Trecho:
○ ○ ○ ○
Curiosamente, muito do sucesso que o Senhor concede a Uzias está relacionado ao trabalho comum. “Construiu torres no deserto e cavou muitas cisternas, pois ele possuía muitos rebanhos na Sefelá e na planície. Ele mantinha trabalhadores em seus campos e em suas vinhas, nas colinas e nas terras férteis, pois gostava da agricultura” (2Cr 26.10). “Em Jerusalém construiu máquinas projetadas por peritos” (2Cr 26.15a).

“Ele foi extraordinariamente ajudado”, diz-nos a Escritura, “e assim tornou-se muito poderoso” (2Cr 26.15b). Então, sua força se torna sua ruína, porque ele passa a servir a si mesmo em vez de servir ao Senhor. “Depois que Uzias se tornou poderoso, o seu orgulho provocou a sua queda. Ele foi infiel ao Senhor, o seu Deus” (2Cr 26.16). Ele tenta usurpar a autoridade religiosa dos sacerdotes, levando a uma revolta no palácio que lhe custa o trono e o transforma num excluído pelo resto de sua vida.
○ ○ ○ ○
Dados de origem:

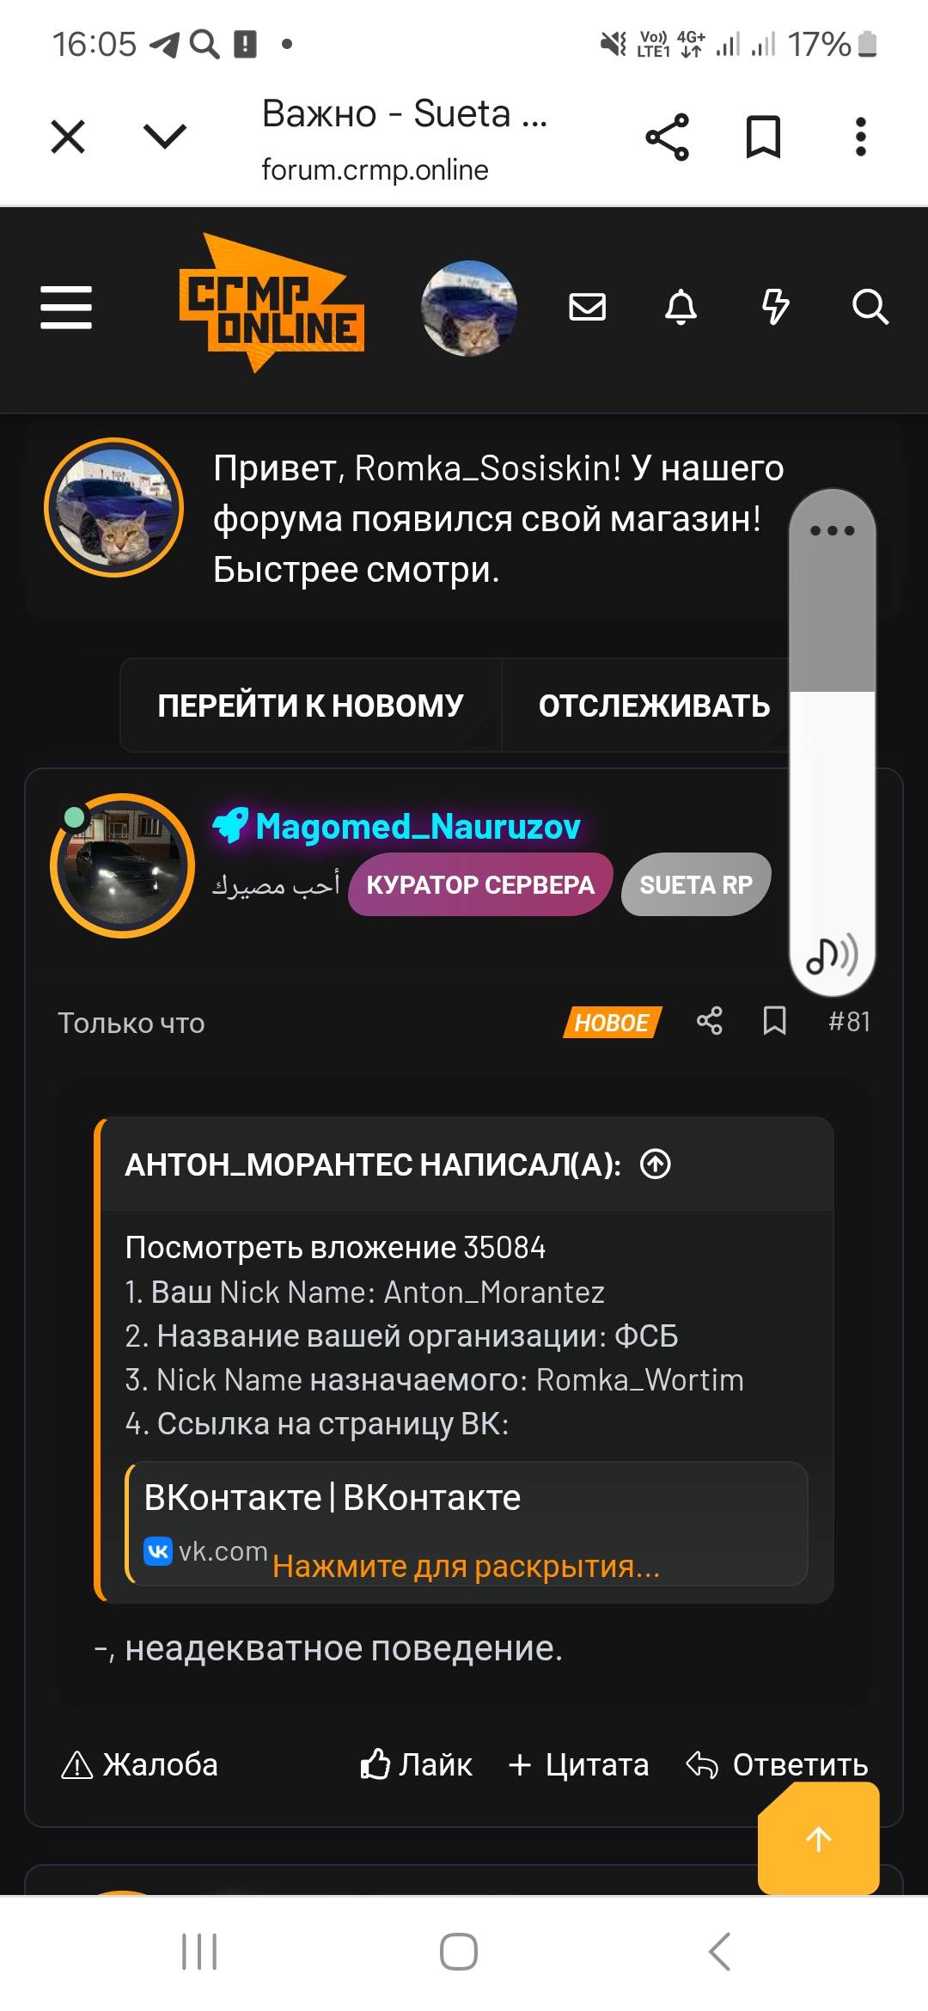Expand the quote via Нажмите для раскрытия
928x2011 pixels.
click(467, 1566)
○ ○ ○ ○
Tarefas:
1 - No trecho sobre Uzias, o que provocou a queda dele depois que se tornou poderoso?
2 - Dê seguimento ao trecho sobre Uzias a partir da última frase.

Respostas:
1 - O seu orgulho.

2 -
A história de Uzias é preocupante para as pessoas que ocupam posições de liderança hoje. O caráter que leva ao sucesso — especialmente nossa confiança em Deus — é facilmente corroído pelos poderes e privilégios que o sucesso traz. Quantos líderes empresariais, militares e políticos passaram a acreditar que são invencíveis e, assim, perdem a humildade, a disciplina e a atitude de serviço necessárias para permanecerem bem-sucedidos? Quantos de nós, em qualquer nível de sucesso, prestamos mais atenção a nós mesmos e menos a Deus, à medida que nosso poder aumenta, mesmo que modestamente? Uzias até teve o benefício de subordinados que se opunham a ele quando ele errava, embora os ignorasse (2Cr 26.18). O que ou quem você precisa para impedir que se afaste do orgulho e se afaste de Deus, caso seu sucesso aumente?

O desprezo de Ezequias pela próxima geração (2Reis 20)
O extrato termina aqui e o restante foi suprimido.